TEXTO EXTRAÍDO>

*****

Uno de los grandes hitos de los últimos años en educación, ha sido el cambio educativo; y en su nombre se han intentado, y llevado a cabo, infinidad de acciones.
María Rosa Torres, en el texto Enseñar en tiempos de cambio, describe “dos realidades superpuestas y contradictorias” como generadoras de la necesidad imperiosa de cambio que está sufriendo el sistema educativo formal. Estas realidades son:
- El desarrollo y la expansión tecnológica.
- El desarrollo y la expansión de la pobreza y la exclusión social.
Los avances tecnológicos, junto a la expansión del uso de computadoras y la red; fragilizan y acrecientan el estado endeble de poblaciones históricamente vulnerable, y cooperan en la adición de nuevos sectores.
Para la autora, la solución se encuentra en la capacidad de aunar estas dos realidades, bajo un mismo fin. De lo que se trata, es de llevar a cabo un profundo cambio que desborda el ámbito educativo formal, hasta llegar a la sociedad toda.
El cambio educativo tendrá que ver, en palabras textuales de la autora, con “un buen docente, dispuesto a aceptar para sí los desafíos de un nuevo rol (…); que aproveche las tecnologías para la enseñanza y para su propio aprendizaje. Una buena tecnología sensible a los contextos, a las personas y a sus ritmos de aprendizaje. Una buena política educativa con voluntad política y sensibilidad social”.

*****

DATOS PROPORCIONADOS>
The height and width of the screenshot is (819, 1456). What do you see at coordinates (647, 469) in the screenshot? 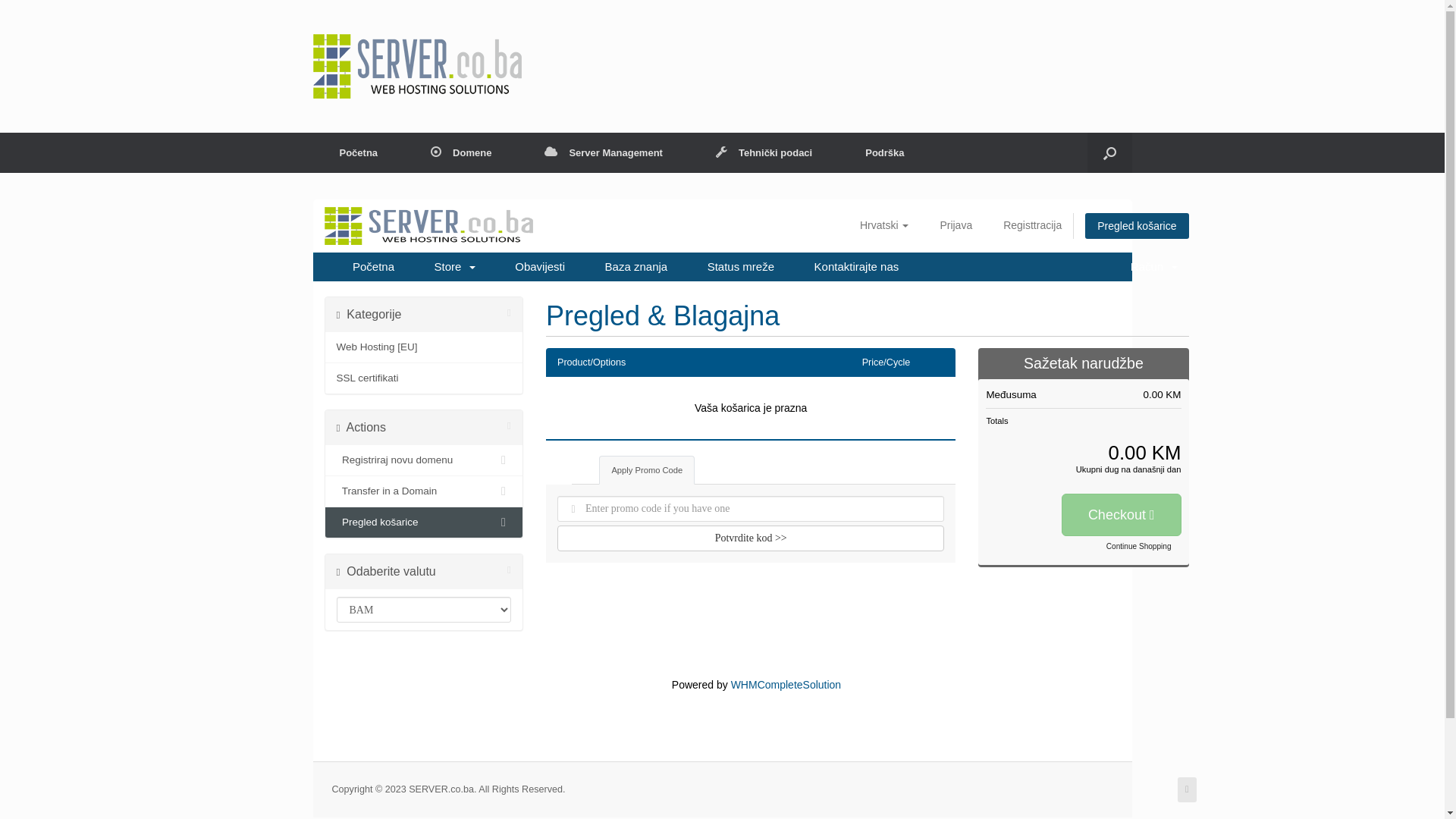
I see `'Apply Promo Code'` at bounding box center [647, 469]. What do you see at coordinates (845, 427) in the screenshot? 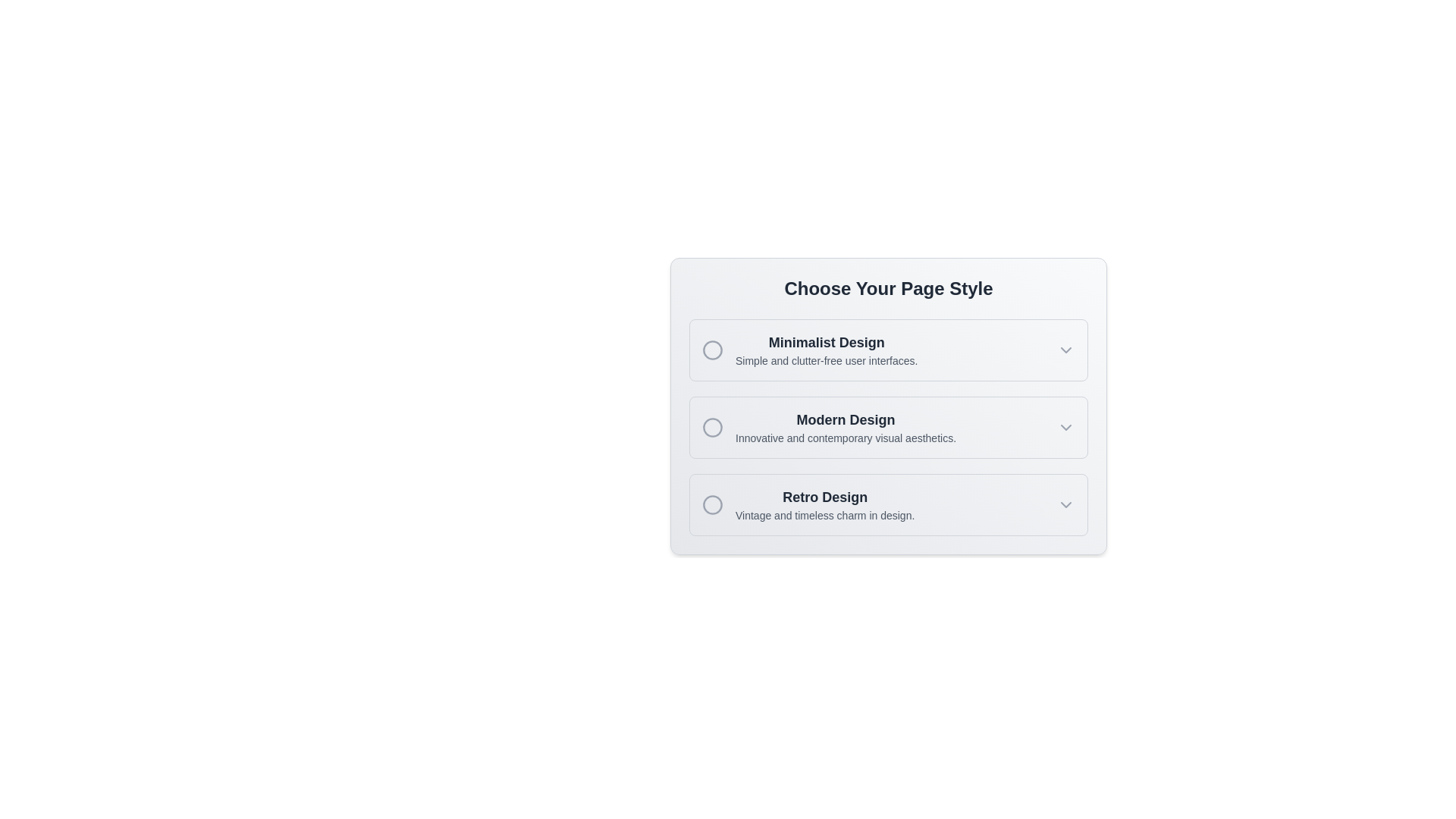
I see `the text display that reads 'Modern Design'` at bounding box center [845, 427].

*****

TAREAS POR HACER>
A. En el texto sobre el cambio educativo, ¿qué título tiene la obra de María Rosa Torres que se menciona?
B. Según las palabras de la autora citadas en el texto sobre el cambio educativo, ¿con qué cosas tendrá que ver ese cambio? Nómbralas todas.
Los datos vienen de otra fuente distinta.

TUS RESPUESTAS>
A. Enseñar en tiempos de cambio.

B. Un buen docente, una buena tecnología y una buena política educativa.